**What the task asks**
Word for word, output the data that follows.

**Stored items**
* * * * * * *

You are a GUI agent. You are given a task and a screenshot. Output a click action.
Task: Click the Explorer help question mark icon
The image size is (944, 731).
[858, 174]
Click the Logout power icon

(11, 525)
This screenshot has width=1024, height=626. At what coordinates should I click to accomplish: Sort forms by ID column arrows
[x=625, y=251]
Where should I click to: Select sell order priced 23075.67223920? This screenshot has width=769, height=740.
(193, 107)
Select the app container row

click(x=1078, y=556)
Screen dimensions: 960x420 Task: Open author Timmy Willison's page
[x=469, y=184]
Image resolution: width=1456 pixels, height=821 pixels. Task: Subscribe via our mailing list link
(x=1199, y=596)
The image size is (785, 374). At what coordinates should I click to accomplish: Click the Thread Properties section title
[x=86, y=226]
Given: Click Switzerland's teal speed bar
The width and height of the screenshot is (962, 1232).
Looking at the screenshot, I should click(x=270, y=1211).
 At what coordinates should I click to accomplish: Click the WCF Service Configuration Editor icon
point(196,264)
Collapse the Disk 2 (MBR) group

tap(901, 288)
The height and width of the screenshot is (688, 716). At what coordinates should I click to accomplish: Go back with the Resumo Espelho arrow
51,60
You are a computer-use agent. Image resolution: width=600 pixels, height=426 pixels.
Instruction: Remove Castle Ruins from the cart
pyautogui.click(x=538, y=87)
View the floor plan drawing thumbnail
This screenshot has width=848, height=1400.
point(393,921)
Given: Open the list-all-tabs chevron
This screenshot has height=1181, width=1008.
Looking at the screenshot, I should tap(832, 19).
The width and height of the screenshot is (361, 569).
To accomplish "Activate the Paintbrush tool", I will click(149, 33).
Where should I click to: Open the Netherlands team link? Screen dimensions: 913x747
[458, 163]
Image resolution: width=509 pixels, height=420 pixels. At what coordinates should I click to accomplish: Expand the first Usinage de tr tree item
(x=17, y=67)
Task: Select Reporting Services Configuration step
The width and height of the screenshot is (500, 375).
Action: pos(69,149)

* * * * * * *

**Task answer**
You are a GUI agent. You are given a task and a screenshot. Output a click action.
Task: Click the Explorer help question mark icon
The image size is (944, 731).
[858, 174]
Click the Logout power icon

(11, 525)
This screenshot has width=1024, height=626. At what coordinates should I click to accomplish: Sort forms by ID column arrows
[x=625, y=251]
Where should I click to: Select sell order priced 23075.67223920? This screenshot has width=769, height=740.
(193, 107)
Select the app container row

click(x=1078, y=556)
Screen dimensions: 960x420 Task: Open author Timmy Willison's page
[x=469, y=184]
Image resolution: width=1456 pixels, height=821 pixels. Task: Subscribe via our mailing list link
(x=1199, y=596)
The image size is (785, 374). At what coordinates should I click to accomplish: Click the Thread Properties section title
[x=86, y=226]
Given: Click Switzerland's teal speed bar
The width and height of the screenshot is (962, 1232).
Looking at the screenshot, I should click(x=270, y=1211).
 At what coordinates should I click to accomplish: Click the WCF Service Configuration Editor icon
point(196,264)
Collapse the Disk 2 (MBR) group

tap(901, 288)
The height and width of the screenshot is (688, 716). At what coordinates should I click to accomplish: Go back with the Resumo Espelho arrow
51,60
You are a computer-use agent. Image resolution: width=600 pixels, height=426 pixels.
Instruction: Remove Castle Ruins from the cart
pyautogui.click(x=538, y=87)
View the floor plan drawing thumbnail
This screenshot has width=848, height=1400.
point(393,921)
Given: Open the list-all-tabs chevron
This screenshot has height=1181, width=1008.
Looking at the screenshot, I should tap(832, 19).
The width and height of the screenshot is (361, 569).
To accomplish "Activate the Paintbrush tool", I will click(149, 33).
Where should I click to: Open the Netherlands team link? Screen dimensions: 913x747
[458, 163]
Image resolution: width=509 pixels, height=420 pixels. At what coordinates should I click to accomplish: Expand the first Usinage de tr tree item
(x=17, y=67)
Task: Select Reporting Services Configuration step
The width and height of the screenshot is (500, 375).
Action: pos(69,149)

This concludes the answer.